[[ DOCUMENT SECTION, beginning ]]
Providing Resources for Those Affected by the COVID-19 Virus
The events of the past two months regarding the impact of the COVID-19 virus have been shocking to say the least. From the news stories, the frantic rushes to the grocery store and the shutdown of our schools, churches and local businesses, these are certainly trying times for all of us. I believe the COVID-19 virus has had a devastating impact on the health and well-being of all Missourians. As we try to navigate these uncertain times, I wanted to highlight several important programs that I believe will help individuals and businesses in Missouri weather the COVID-19 storm.
Individuals and Families
In March, Congress passed and the president signed into law the Coronavirus Aid, Relief and Economic Security Act. Commonly referred to as the CARES Act, the more than $2 trillion economic relief package funds numerous programs to help Americans deal with the impact of the COVID-19 virus. Through the CARES Act, qualifying Americans will receive economic impact payments to provide immediate financial relief. Nearly every American who earns less than $75,000 per year will receive a one-time $1,200 payment. Married couples that make less than $150,000 a year will receive a $2,400 payment. Families will receive $500 for each of their children through the program. Many Missourians have already begun receiving their economic impact payments from the IRS. For more information on the program and the status of your payment, please visit irs.gov/coronavirus-tax-relief-and-economic-impact-payments.
My office has received many calls and heard from numerous individuals that have lost their jobs due to the impact of the COVID-19 virus. The Missouri Department of Labor has provided several resources to help those impacted by the virus. For more information on these specific resources, please visit labor.mo.gov/coronavirus. Eligible individuals may receive unemployment benefits for up to 39 weeks. This weekly benefit could include up to $320 per week in state benefits, and an additional $600 per week from the federal government, under the CARES Act, for four months or until July 31, 2020. Even if you only qualify for partial assistance, you could receive an additional $600 until July 31 under the Pandemic Emergency Unemployment Compensation (PEUC) program. If you are out of work due to the COVID-19 virus, but not sure you qualify for regular unemployment, you should still apply. By applying for unemployment benefits, this will provide the proof necessary to apply for Pandemic Unemployment Assistance (PUA), even if you do not qualify for traditional unemployment benefits. The PUA program may cover individuals who are not eligible for regular and extended benefits, or PEUC.
For families and individuals in my district that are facing economic hardships, the Central Missouri Community Action (CMCA) agency provides utility assistance for low-income families through the Low-Income Home Energy Assistance Program (LIHEAP). Applications for the LIHEAP program can be found at mydss.mo.gov/energy-assistance. In addition to LIHEAP, low-income families may also qualify for the Energy Crisis Intervention Program (ECIP). This program helps pay heating and cooling costs when a household’s utilities are shut off, threatened to be shut off or threatened to be disconnected. Although many utility providers have stopped shutting off utilities at this time, I would encourage those that need the assistance to apply to prevent possible disconnection in the future. If you have any questions, you can contact my office or CMCA’s Energy Assistance Program at 573-443-1100.
[[ DOCUMENT SECTION, end ]]
EXERCISE SET:
[a] Answer each question about the piece on COVID-19 resources:
(i) What payment will married couples making less than $150,000 a year receive?
(ii) What is the most a person could receive per week in state unemployment benefits?
(iii) What phone number is listed for CMCA's Energy Assistance Program?
[b] Continue the piece on COVID-19 resources, starting right after its last sentence.
The records play no part in this work.
[[ GIVEN DATA, beginning ]]
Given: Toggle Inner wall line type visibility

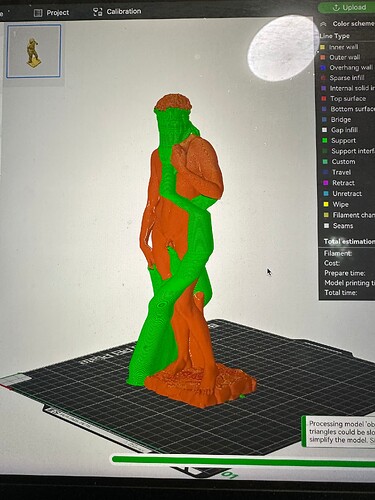Looking at the screenshot, I should point(347,47).
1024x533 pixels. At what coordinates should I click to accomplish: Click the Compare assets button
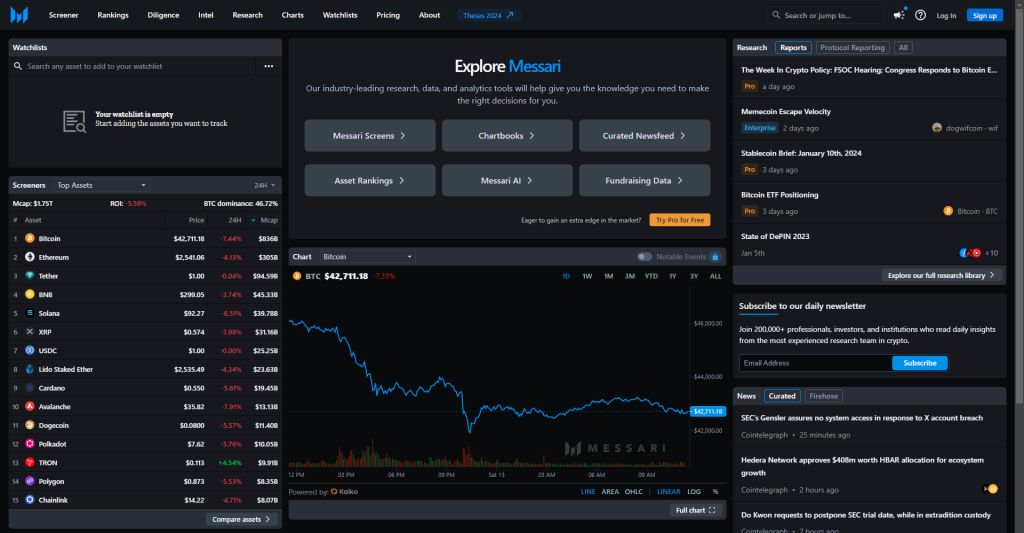tap(241, 519)
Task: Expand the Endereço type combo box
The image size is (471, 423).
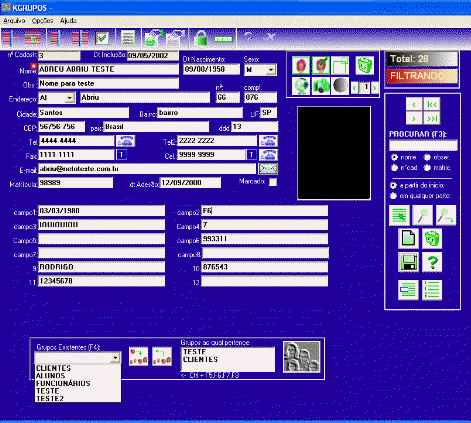Action: click(x=69, y=98)
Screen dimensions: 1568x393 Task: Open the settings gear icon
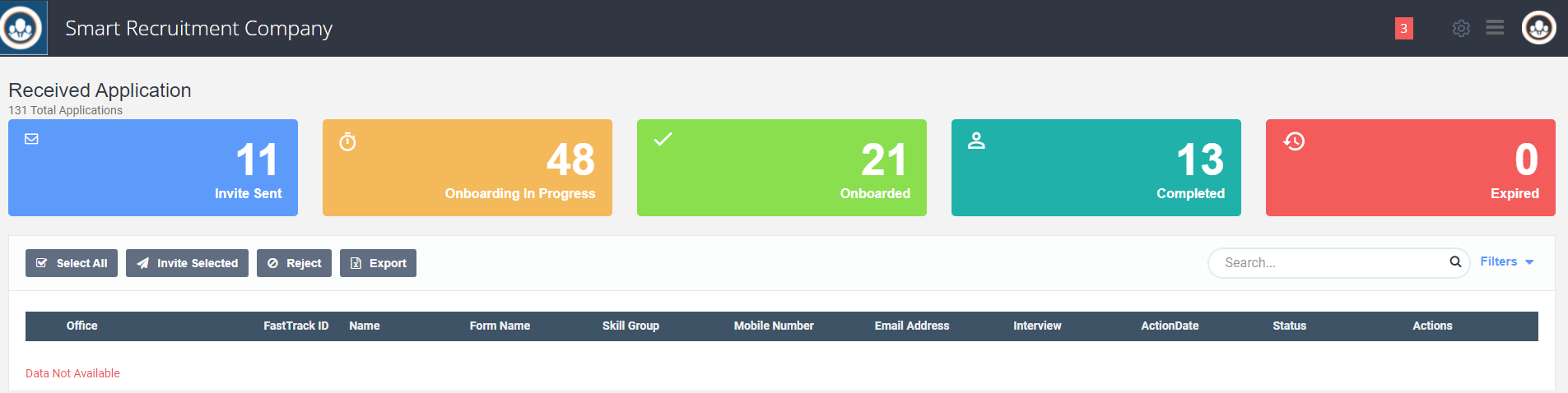pos(1461,28)

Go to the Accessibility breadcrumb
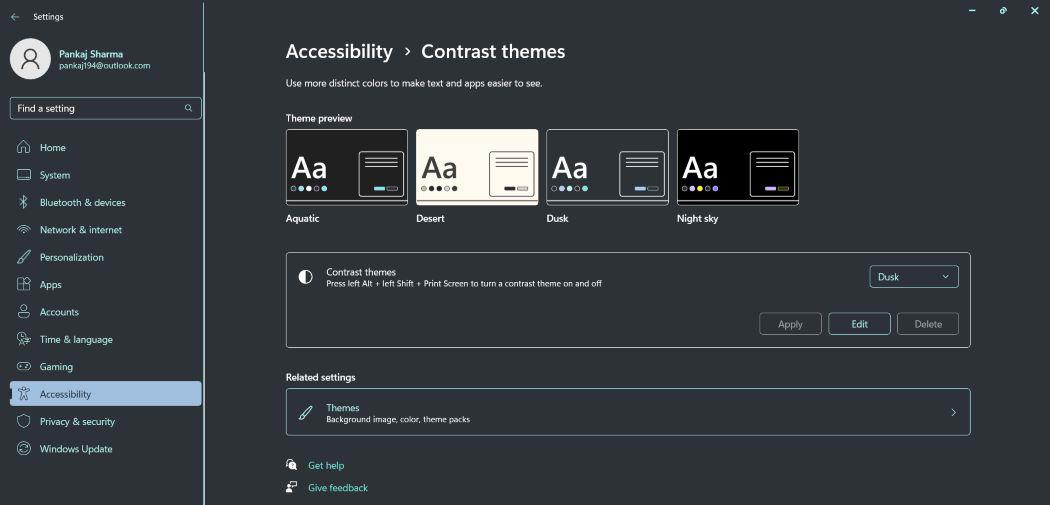coord(339,52)
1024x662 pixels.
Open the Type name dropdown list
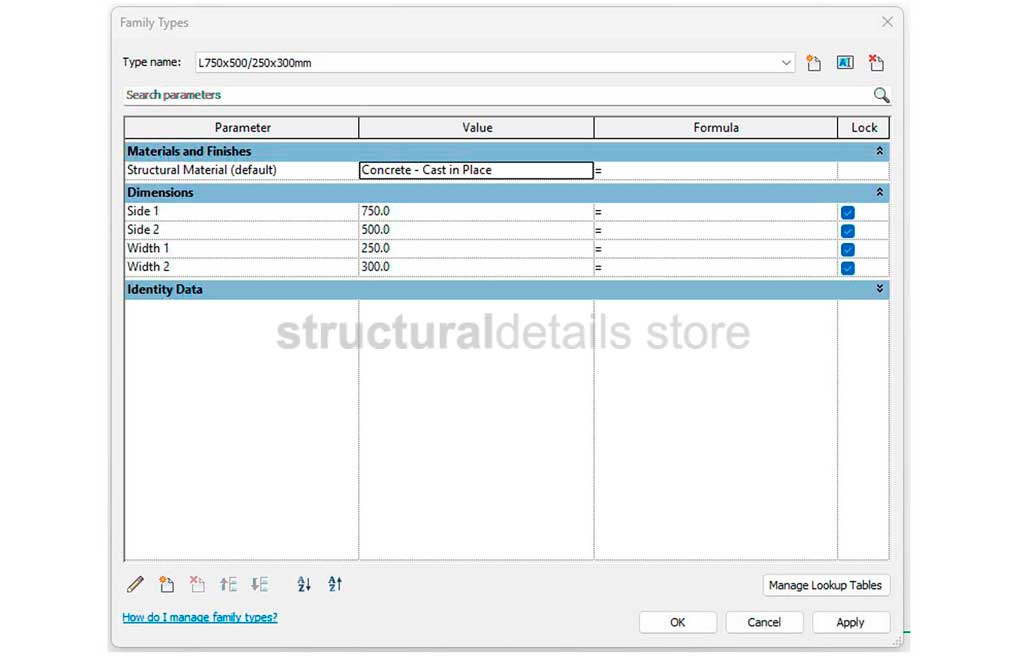pos(786,63)
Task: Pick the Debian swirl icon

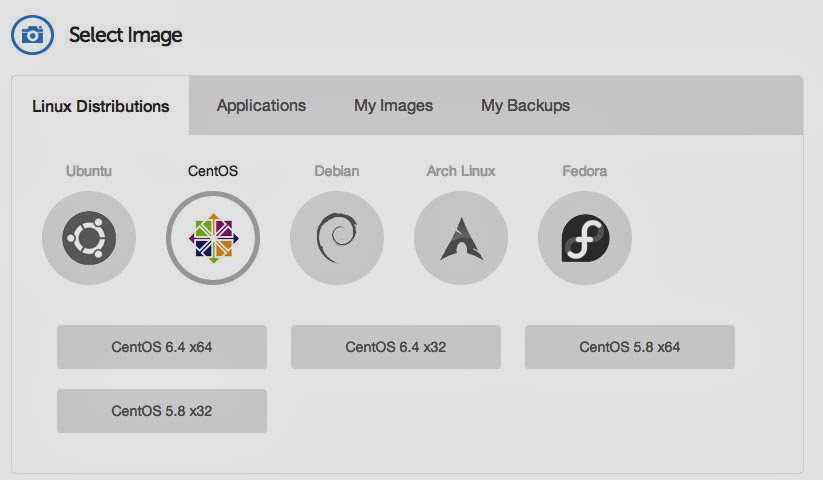Action: (337, 238)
[[ GIVEN DATA, end ]]
ANSWERS IN ORDER:
[a]
(i) $2,400
(ii) $320
(iii) 573-443-1100

[b]
My heart goes out to the businesses and employees in my district that are struggling to make ends meet. There are two programs that were available through the Small Business Administration (SBA) to help businesses as they endure these tough times. Though these programs have run out of federal funds as of April 16, I am hopeful that Congress will pass new legislation to provide additional funding for the Paycheck Protection Program and the Economic Injury Disaster Loan Program. Despite the funding status of these programs, I would encourage you to get in touch with your local Small Business Development Center and begin the process of applying for these programs. You can locate a center in your area by visiting sba.gov/local-assistance/find/.
In addition, a business can participate in a shared work plan if they meet the eligibility requirements for Missouri’s shared work program. Through the Missouri Department of Labor, the Shared Work Unemployment Compensation Program is an alternative to layoffs for employers faced with a reduction in available work. It allows an employer to divide the available work among a specified group of affected employees instead of laying them off. As a part of the program, the participating employees would be eligible to receive a portion of their unemployment benefits while working reduced hours. For more information on this program, please visit labor.mo.gov/shared-work.
As I have said before, these are trying times for all of us. While I understand that nothing can replace the hardship caused by a lost job or a shuttered business, I truly hope the programs listed in this report can provide some relief to those suffering because of the COVID-19 pandemic. If you need help navigating or understanding any state or federal program, please do not hesitate to contact my office. While we might not be in the State Capitol, we are working from home in order to continue providing services to the residents of our community.
It is an honor to be your state senator, and my door is always open to your concerns, questions or comments. Please feel free to contact me at (573) 751-2757 or visit my web page at www.senate.mo.gov/riddle.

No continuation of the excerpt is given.